This discovery showcases a new dimension of endosymbiosis, with UCYN-A functioning as a nitroplast—a nitrogen-fixing organelle that advances the evolutionary narrative of eukaryotic symbiosis.
SciFocus/Dec 26, 2024 — A Revolutionary Leap in Symbiosis Research
Researchers have unveiled a groundbreaking discovery in marine biology: a nitrogen-fixing organelle termed the “nitroplast” in a marine alga. Published in Science, this study by Coale et al. explores how the endosymbiotic cyanobacterium Candidatus Atelocyanobacterium thalassa (UCYN-A) has evolved into a fully integrated organelle, advancing our understanding of endosymbiosis and organelle evolution.
“Move over mitochondria—a new organelle, the nitroplast, represents an evolutionary milestone in nitrogen fixation and eukaryotic symbiosis.”
Key Highlights
- Nitroplast Discovery:
- A nitrogen-fixing cyanobacterium, UCYN-A, functions as a specialized organelle in a marine unicellular alga.
- It performs the crucial process of converting atmospheric nitrogen gas (N₂) into biologically available ammonia.
- Evolution Beyond Endosymbiosis:
- Unlike traditional symbionts, UCYN-A has integrated tightly into the algal cellular structure.

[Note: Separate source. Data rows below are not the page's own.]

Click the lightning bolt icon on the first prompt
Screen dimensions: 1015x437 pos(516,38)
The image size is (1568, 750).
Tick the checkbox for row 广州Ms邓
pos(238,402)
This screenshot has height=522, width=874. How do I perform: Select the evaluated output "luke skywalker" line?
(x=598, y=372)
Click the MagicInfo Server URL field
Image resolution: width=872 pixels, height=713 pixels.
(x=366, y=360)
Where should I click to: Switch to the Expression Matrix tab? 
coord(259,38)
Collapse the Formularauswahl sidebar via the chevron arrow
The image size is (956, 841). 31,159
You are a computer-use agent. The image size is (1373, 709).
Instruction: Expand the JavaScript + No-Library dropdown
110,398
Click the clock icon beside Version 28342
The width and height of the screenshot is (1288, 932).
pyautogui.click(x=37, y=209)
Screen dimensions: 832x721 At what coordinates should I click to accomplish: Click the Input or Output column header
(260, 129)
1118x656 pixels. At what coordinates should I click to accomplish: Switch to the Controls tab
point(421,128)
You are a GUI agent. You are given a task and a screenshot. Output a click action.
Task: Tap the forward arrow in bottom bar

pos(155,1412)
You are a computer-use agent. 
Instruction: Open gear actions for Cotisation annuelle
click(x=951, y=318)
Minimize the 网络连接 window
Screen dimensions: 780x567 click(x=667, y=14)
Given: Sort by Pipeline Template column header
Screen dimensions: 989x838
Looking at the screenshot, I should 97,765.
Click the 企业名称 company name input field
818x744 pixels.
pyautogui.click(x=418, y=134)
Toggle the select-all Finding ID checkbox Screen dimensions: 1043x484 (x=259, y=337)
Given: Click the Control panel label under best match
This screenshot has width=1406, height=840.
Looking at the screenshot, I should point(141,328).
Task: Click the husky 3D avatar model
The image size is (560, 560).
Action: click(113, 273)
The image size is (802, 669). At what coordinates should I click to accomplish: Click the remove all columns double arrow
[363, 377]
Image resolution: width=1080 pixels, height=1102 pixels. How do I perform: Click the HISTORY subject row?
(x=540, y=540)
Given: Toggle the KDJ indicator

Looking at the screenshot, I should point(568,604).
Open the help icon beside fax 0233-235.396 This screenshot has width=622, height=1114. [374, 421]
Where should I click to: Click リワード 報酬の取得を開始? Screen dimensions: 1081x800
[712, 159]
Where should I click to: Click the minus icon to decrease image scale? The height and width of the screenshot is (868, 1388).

- The nitroplast imports essential proteins encoded by the algal genome, indicating its transition into a true organelle.
- Cell Cycle Synchronization:
- Nitroplast division is synchronized with algal cell division, akin to plastids and mitochondria.
- Soft x-ray tomography revealed coordinated splitting and even distribution during cell division.
- Implications for Evolutionary Biology:
- Highlights an early evolutionary stage of organelle development.
- Suggests new avenues for studying the transition from symbiont to organelle in eukaryotes.
- Potential Applications:
- Insights into nitrogen fixation mechanisms could inform sustainable agriculture and biotechnological innovations.
Reference
Coale et al., “Nitrogen-fixing organelle in a marine alga,” Science, Vol 386, 2024. DOI: 10.1126/science.adk1075.